> **Exercise brief**
Below are records with pictures; copy word for word only the lines between the line with "Given: Expand the Tag dropdown chevron" and the line with "You are a GUI", inclusive, and drop the pictures.

[Data items]
BEGIN

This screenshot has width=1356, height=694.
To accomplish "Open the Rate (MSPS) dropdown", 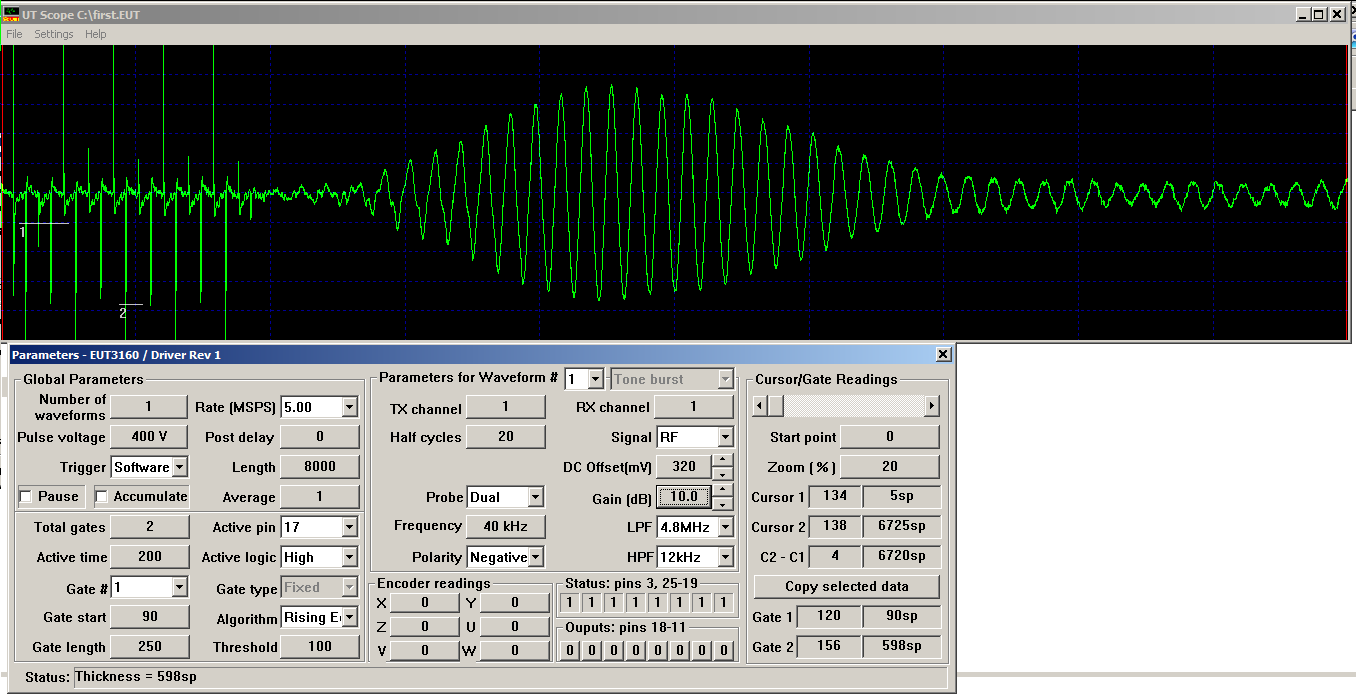I will (x=349, y=407).
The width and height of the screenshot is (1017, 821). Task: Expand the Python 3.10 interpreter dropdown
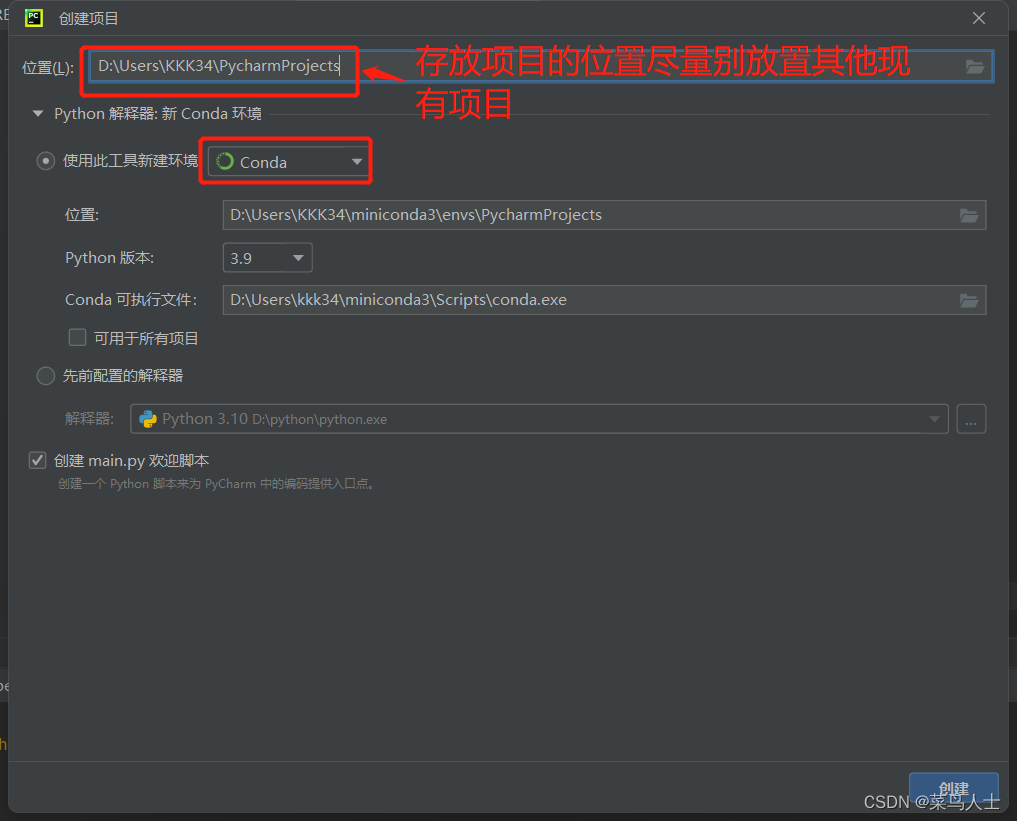934,419
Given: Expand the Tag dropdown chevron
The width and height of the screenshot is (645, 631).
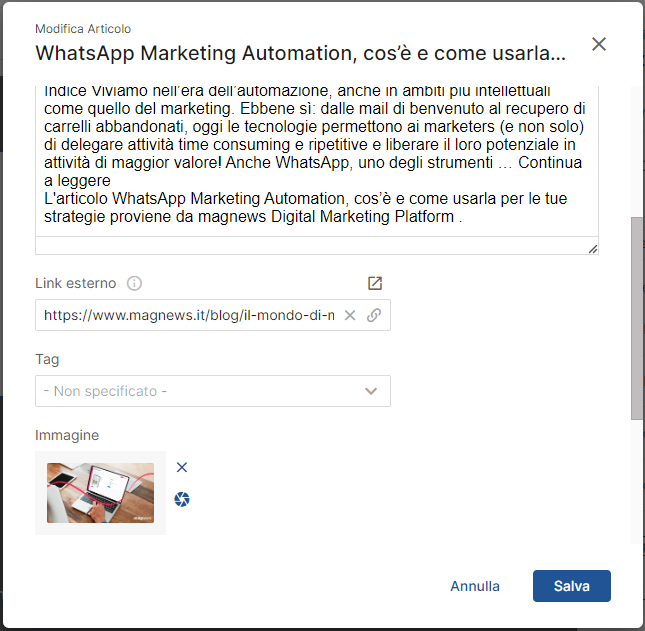Looking at the screenshot, I should pyautogui.click(x=371, y=391).
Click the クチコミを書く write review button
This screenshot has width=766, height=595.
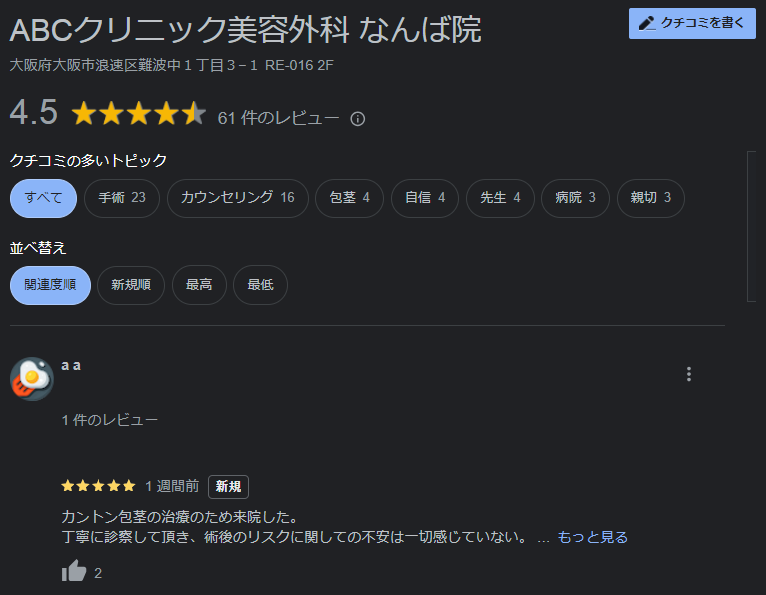point(692,23)
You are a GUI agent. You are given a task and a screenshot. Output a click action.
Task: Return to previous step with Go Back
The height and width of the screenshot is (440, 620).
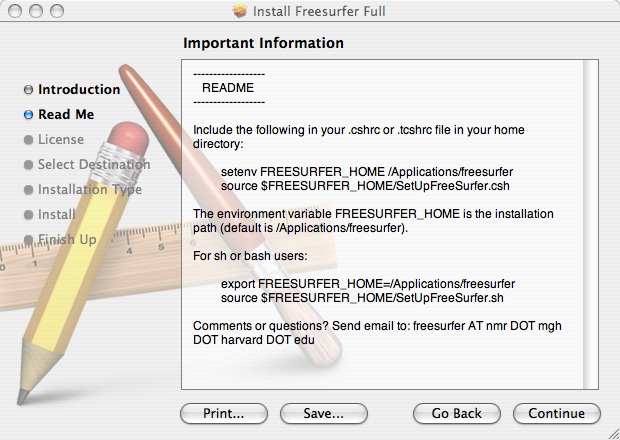tap(456, 413)
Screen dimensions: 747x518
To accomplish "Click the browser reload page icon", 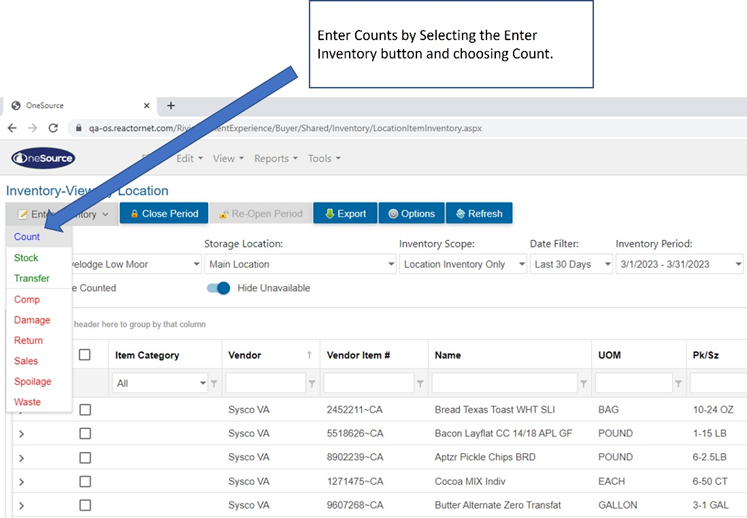I will (53, 128).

END

> **Result**
Given: Expand the Tag dropdown chevron
The width and height of the screenshot is (645, 631).
Looking at the screenshot, I should pyautogui.click(x=371, y=391).
Click the クチコミを書く write review button
This screenshot has width=766, height=595.
point(692,23)
You are a GUI agent. You are given a task and a screenshot. Output a click action.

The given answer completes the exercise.